**Directions for this task**
Retype all of the data exactly as given.

**Records supplied**
"""

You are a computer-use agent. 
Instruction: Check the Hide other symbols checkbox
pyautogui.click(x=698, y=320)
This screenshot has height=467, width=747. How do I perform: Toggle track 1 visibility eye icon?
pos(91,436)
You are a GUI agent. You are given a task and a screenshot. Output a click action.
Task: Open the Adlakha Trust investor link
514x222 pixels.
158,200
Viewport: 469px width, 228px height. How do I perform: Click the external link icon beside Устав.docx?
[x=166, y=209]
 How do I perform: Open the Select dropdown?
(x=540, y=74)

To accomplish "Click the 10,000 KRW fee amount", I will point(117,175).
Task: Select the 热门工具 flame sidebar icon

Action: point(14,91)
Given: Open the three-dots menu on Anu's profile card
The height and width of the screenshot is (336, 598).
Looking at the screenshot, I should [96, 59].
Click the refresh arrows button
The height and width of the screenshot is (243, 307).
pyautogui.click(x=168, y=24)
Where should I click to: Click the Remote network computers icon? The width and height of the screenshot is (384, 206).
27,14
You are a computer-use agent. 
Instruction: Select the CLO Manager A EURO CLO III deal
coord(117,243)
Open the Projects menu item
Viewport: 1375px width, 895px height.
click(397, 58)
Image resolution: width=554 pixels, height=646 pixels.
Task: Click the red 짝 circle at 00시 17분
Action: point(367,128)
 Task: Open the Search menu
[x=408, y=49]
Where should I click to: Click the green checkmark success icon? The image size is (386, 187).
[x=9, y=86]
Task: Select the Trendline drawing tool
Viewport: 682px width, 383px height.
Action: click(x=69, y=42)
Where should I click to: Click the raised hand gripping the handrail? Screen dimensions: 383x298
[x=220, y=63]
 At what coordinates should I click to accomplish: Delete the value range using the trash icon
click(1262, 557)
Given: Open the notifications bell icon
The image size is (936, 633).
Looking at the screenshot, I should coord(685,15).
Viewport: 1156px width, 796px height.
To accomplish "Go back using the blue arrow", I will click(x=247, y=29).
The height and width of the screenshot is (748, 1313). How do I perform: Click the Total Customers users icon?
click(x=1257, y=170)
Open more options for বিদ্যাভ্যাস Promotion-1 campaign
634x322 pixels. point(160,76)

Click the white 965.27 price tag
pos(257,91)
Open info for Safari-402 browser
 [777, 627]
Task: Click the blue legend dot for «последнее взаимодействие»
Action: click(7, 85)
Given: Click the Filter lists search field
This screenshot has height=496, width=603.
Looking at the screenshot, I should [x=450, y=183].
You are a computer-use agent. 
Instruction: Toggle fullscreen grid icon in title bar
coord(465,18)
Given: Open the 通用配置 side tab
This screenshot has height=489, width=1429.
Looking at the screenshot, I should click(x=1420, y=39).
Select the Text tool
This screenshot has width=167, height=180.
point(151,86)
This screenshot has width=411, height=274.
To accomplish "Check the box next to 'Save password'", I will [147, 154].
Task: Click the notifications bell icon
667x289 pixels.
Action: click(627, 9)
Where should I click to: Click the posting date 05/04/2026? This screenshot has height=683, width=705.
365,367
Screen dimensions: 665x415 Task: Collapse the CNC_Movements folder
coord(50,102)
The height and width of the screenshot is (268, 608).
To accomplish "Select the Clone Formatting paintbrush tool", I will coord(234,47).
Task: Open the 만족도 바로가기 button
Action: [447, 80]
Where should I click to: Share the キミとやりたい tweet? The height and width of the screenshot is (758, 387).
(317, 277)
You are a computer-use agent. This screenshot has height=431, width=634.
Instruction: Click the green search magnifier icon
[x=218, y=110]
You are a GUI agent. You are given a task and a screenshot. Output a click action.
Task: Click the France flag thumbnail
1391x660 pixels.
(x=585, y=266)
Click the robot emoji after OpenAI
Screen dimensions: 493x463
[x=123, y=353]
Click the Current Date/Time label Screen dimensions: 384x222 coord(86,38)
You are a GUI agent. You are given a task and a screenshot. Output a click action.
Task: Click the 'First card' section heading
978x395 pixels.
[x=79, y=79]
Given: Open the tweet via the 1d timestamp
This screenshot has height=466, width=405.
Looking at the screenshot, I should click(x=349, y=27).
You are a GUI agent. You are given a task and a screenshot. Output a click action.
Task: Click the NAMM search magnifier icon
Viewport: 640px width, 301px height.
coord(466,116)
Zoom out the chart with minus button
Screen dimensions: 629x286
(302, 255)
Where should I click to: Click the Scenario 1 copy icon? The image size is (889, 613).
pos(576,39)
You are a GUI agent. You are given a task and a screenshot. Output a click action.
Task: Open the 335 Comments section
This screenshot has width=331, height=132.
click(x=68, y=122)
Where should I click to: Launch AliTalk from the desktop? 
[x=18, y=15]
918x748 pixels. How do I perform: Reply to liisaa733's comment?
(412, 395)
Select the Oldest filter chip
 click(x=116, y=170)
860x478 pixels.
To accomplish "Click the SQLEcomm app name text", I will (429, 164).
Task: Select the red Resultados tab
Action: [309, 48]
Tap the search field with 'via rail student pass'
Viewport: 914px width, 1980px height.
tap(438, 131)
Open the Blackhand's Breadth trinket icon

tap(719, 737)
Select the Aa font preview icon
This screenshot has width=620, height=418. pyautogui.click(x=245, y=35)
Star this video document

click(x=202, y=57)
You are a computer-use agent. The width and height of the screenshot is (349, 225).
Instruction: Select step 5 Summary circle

"""

**Output below**
You are a computer-use agent. 
Instruction: Check the Hide other symbols checkbox
pyautogui.click(x=698, y=320)
This screenshot has height=467, width=747. How do I perform: Toggle track 1 visibility eye icon?
pos(91,436)
You are a GUI agent. You are given a task and a screenshot. Output a click action.
Task: Open the Adlakha Trust investor link
514x222 pixels.
158,200
Viewport: 469px width, 228px height. How do I perform: Click the external link icon beside Устав.docx?
[x=166, y=209]
 How do I perform: Open the Select dropdown?
(x=540, y=74)

To accomplish "Click the 10,000 KRW fee amount", I will point(117,175).
Task: Select the 热门工具 flame sidebar icon

Action: point(14,91)
Given: Open the three-dots menu on Anu's profile card
The height and width of the screenshot is (336, 598).
Looking at the screenshot, I should [96, 59].
Click the refresh arrows button
The height and width of the screenshot is (243, 307).
pyautogui.click(x=168, y=24)
Where should I click to: Click the Remote network computers icon? The width and height of the screenshot is (384, 206).
27,14
You are a computer-use agent. 
Instruction: Select the CLO Manager A EURO CLO III deal
coord(117,243)
Open the Projects menu item
Viewport: 1375px width, 895px height.
click(397, 58)
Image resolution: width=554 pixels, height=646 pixels.
Task: Click the red 짝 circle at 00시 17분
Action: point(367,128)
 Task: Open the Search menu
[x=408, y=49]
Where should I click to: Click the green checkmark success icon? The image size is (386, 187).
[x=9, y=86]
Task: Select the Trendline drawing tool
Viewport: 682px width, 383px height.
Action: click(x=69, y=42)
Where should I click to: Click the raised hand gripping the handrail? Screen dimensions: 383x298
[x=220, y=63]
 At what coordinates should I click to accomplish: Delete the value range using the trash icon
click(1262, 557)
Given: Open the notifications bell icon
The image size is (936, 633).
Looking at the screenshot, I should coord(685,15).
Viewport: 1156px width, 796px height.
To accomplish "Go back using the blue arrow", I will click(x=247, y=29).
The height and width of the screenshot is (748, 1313). How do I perform: Click the Total Customers users icon?
click(x=1257, y=170)
Open more options for বিদ্যাভ্যাস Promotion-1 campaign
634x322 pixels. point(160,76)

Click the white 965.27 price tag
pos(257,91)
Open info for Safari-402 browser
 [777, 627]
Task: Click the blue legend dot for «последнее взаимодействие»
Action: click(7, 85)
Given: Click the Filter lists search field
This screenshot has height=496, width=603.
Looking at the screenshot, I should [x=450, y=183].
You are a computer-use agent. 
Instruction: Toggle fullscreen grid icon in title bar
coord(465,18)
Given: Open the 通用配置 side tab
This screenshot has height=489, width=1429.
Looking at the screenshot, I should click(x=1420, y=39).
Select the Text tool
This screenshot has width=167, height=180.
point(151,86)
This screenshot has width=411, height=274.
To accomplish "Check the box next to 'Save password'", I will [147, 154].
Task: Click the notifications bell icon
667x289 pixels.
Action: click(627, 9)
Where should I click to: Click the posting date 05/04/2026? This screenshot has height=683, width=705.
365,367
Screen dimensions: 665x415 Task: Collapse the CNC_Movements folder
coord(50,102)
The height and width of the screenshot is (268, 608).
To accomplish "Select the Clone Formatting paintbrush tool", I will coord(234,47).
Task: Open the 만족도 바로가기 button
Action: [447, 80]
Where should I click to: Share the キミとやりたい tweet? The height and width of the screenshot is (758, 387).
(317, 277)
You are a computer-use agent. This screenshot has height=431, width=634.
Instruction: Click the green search magnifier icon
[x=218, y=110]
You are a GUI agent. You are given a task and a screenshot. Output a click action.
Task: Click the France flag thumbnail
1391x660 pixels.
(x=585, y=266)
Click the robot emoji after OpenAI
Screen dimensions: 493x463
[x=123, y=353]
Click the Current Date/Time label Screen dimensions: 384x222 coord(86,38)
You are a GUI agent. You are given a task and a screenshot. Output a click action.
Task: Click the 'First card' section heading
978x395 pixels.
[x=79, y=79]
Given: Open the tweet via the 1d timestamp
This screenshot has height=466, width=405.
Looking at the screenshot, I should click(x=349, y=27).
You are a GUI agent. You are given a task and a screenshot. Output a click action.
Task: Click the NAMM search magnifier icon
Viewport: 640px width, 301px height.
coord(466,116)
Zoom out the chart with minus button
Screen dimensions: 629x286
(302, 255)
Where should I click to: Click the Scenario 1 copy icon? The image size is (889, 613).
pos(576,39)
You are a GUI agent. You are given a task and a screenshot. Output a click action.
Task: Open the 335 Comments section
This screenshot has width=331, height=132.
click(x=68, y=122)
Where should I click to: Launch AliTalk from the desktop? 
[x=18, y=15]
918x748 pixels. How do I perform: Reply to liisaa733's comment?
(412, 395)
Select the Oldest filter chip
 click(x=116, y=170)
860x478 pixels.
To accomplish "Click the SQLEcomm app name text", I will (429, 164).
Task: Select the red Resultados tab
Action: [309, 48]
Tap the search field with 'via rail student pass'
Viewport: 914px width, 1980px height.
tap(438, 131)
Open the Blackhand's Breadth trinket icon

tap(719, 737)
Select the Aa font preview icon
This screenshot has width=620, height=418. pyautogui.click(x=245, y=35)
Star this video document

click(x=202, y=57)
You are a computer-use agent. The width and height of the screenshot is (349, 225).
Instruction: Select step 5 Summary circle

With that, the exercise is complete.